I did not try to do the simple way of writing a while loop and parse thru because I wanted to keep the scanning separate and if necessary I could introduce more states to change the state machine for other recognition, so basically my thinking was for patterns in general.

I think once in a while we should try to solve the exercises of the classic book on C and C++. 

I've been thru a few scenario where I had to follow some documents, some tricks, and other source of informations to debug start up code of an NT service, and the normal debugging of a service when it is out of the startup. But imagine a scenario, where you would launch some root processes in the sense that they are individually created and then some of these would launch some other processes, and so on. So there is a process trees ( parent and child ) relationships that will show in a graphical form if you kick of procexp (process explorer) tool from sysinternals.

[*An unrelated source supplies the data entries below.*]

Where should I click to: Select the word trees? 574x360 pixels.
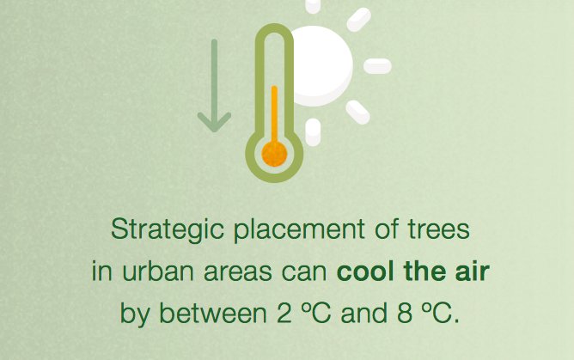coord(437,230)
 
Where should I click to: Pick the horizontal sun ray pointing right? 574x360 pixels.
coord(377,66)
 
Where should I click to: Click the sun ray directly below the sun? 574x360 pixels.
coord(313,131)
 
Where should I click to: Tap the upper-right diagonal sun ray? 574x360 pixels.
coord(358,19)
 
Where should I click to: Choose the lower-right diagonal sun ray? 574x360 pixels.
coord(357,112)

Now if I want to debug some of these processes at the start ( they have no interaction with SCM, the service control manager of NT), one way use to create an entry in the imageExecution option registry key. So as soon as your debugee process starts, it would launch windbg debugger, and the process would under debugger... Now this set of processes, as you might have imagined worked in harmony by message passing methods. I'm now ready to fire up apps that send and receive requests toward the set of processes, but I can't break into the process running under the debugger, and it seems like it does not have the ablity to talk to other processes as well. What a bummer!.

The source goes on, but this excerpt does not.